Ein Plus vor einer Zahl veranschaulicht dem Spieler, wie viel er mit einem Einsatz von 100 Dollar (oder andere Währung) erzielen kann.

Hierzu ein Beispiel:

+120 $ = man muss 120 $ riskieren, um einen Reingewinn von 100 $ zu erzielen.

Der Bruttogewinn für einen Einsatz von 100$  wäre hier 220 $. Dividiert man 220 $ durch den Wetteinsatz von 100 $ erhält man eine Dezimalquote von 2,2.



Das Platzieren einer Wette mit amerikanischen Quoten – Money Line

Unter Money Line (ML) versteht man den Sieger Markt bei Verwendung von amerikanischen Quoten. Es handelt sich hierbei um 2-Weg-Wetten , bei denen man auf den Sieger eines Spieles tippt (entweder gewinnt Team 1 oder Team 2). Die Punktdifferenz zwischen den beiden Mannschaften ist bei einer Money Line Wette egal.

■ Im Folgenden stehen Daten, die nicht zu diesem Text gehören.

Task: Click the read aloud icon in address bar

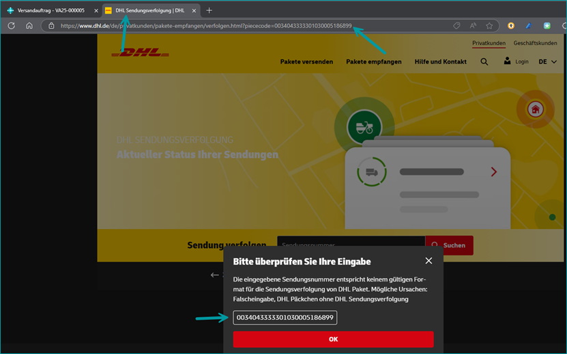Action: coord(473,26)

Hierbei geht es ausschließlich darum, dass das Team, auf das man gesetzt hat, auch das Spiel gewinnt.

Das ist auch ein Grund dafür, warum diese Art von Wette so populär ist, da die Gewinnchance hier bei 50  % liegt. Das Risiko zu verlieren wird also gemindert, was sich in den Quoten bemerkbar macht. Denn die Quoten fallen bei einer Money Line Wette geringer aus, was den Gewinn reduziert.

Wettet man dennoch auf eine 3-Weg-Wette (1X2) und es geht unentschieden aus, gibt es bei der ML immer eine Verlängerung, um einen Sieger zu bestimmen. Da es sich bei amerikanischen Sportspielen um Sportarten wie Hockey, Eishockey, Basketball, Tennis etc. handelt, bei denen es immer ein Gewinner und einen Verlierer gibt, werden diese Art von Wetten oft mit Amerika in Verbindung gebracht.

Derartige Sportwetten werden vor allem von vorsichtigen Spielern oder Anfängern gewählt, da man hier kein hohes Risiko hat.

Anders bei den Point Spread Wetten, bei denen man die genaue Punktzahl tippen muss. Das Verlustrisiko bei einer Point Spread Wette ist um einiges höher, da es zahlreiche Möglichkeiten bei der Punkteverteilung gibt. Folglich liegen die Gewinnchancen bei einer solchen Wette bei nur wenigen Prozent.